The metal jumped to US$30.10 an ounce before falling back slightly to US$29.29, still a gain of 8.6%.
Since Thursday, silver has gained around 16% in value.
“Retail traders are herding into silver in the same way they have driven the likes of GameStop over the last week,” said Neil Wilson, chief market Analyst at Markets.com.
Amateur investors, organising over Reddit and other online forums, are targeting shares of companies including GameStop that have been “short-sold” by hedge funds in a bet that the prices would fall.
Shares in GameStop, a company that has been financially ailing, soared during the Reddit group’s massive buying initiative — mounted in protest against hedge fund bets on GameStop’s demise.
To cover their losses, the hedge funds have to buy back, at higher prices, shares they had sold.
Silver soared after investors reacted to messages appearing on the Reddit forum WallStreetBets talking about an opportunity to push up the price.

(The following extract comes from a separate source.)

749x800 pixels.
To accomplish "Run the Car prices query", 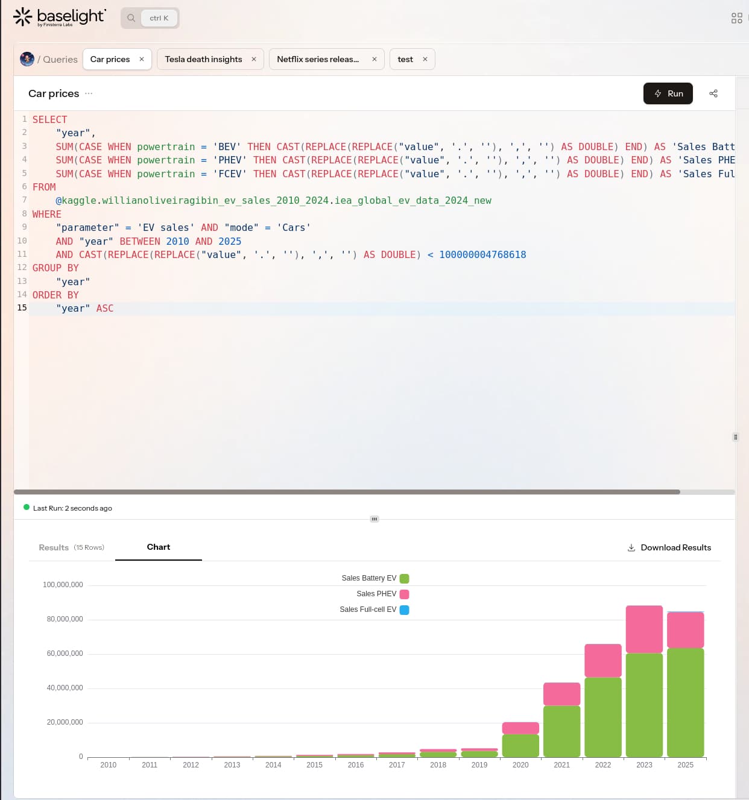I will pyautogui.click(x=668, y=93).
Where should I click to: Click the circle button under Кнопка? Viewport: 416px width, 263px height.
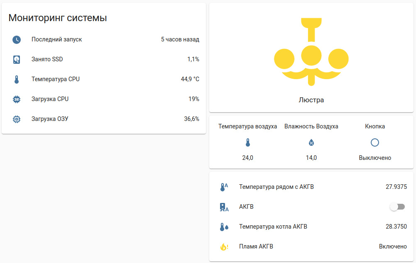[374, 142]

In this case it is banks that are being hurt rather than hedge funds.
Hussein Sayed, chief market strategist at FXTM, said “influencing the price of silver will not be as easy” as it was with GameStop owing to the metal’s total market value of around US$1.5 trillion.
At its high last week, GameStop was worth US$22.8 billion.
But the tactic of pushing up silver prices could work should investors succeed in tightening the physical market for the metal, according to analysts.
“In the medium term, any excessive price rise is harmful for silver because it irrevocably destroys part of the physical demand,” said Commerzbank analyst Eugen Weinberg.
Swissquote Bank analyst Ipek Ozkardeskaya cautioned meanwhile that “in this game… if you lose full support, and momentum, it’s over.
“This is why, the speculative rush is a prosperous, but a dangerous game.”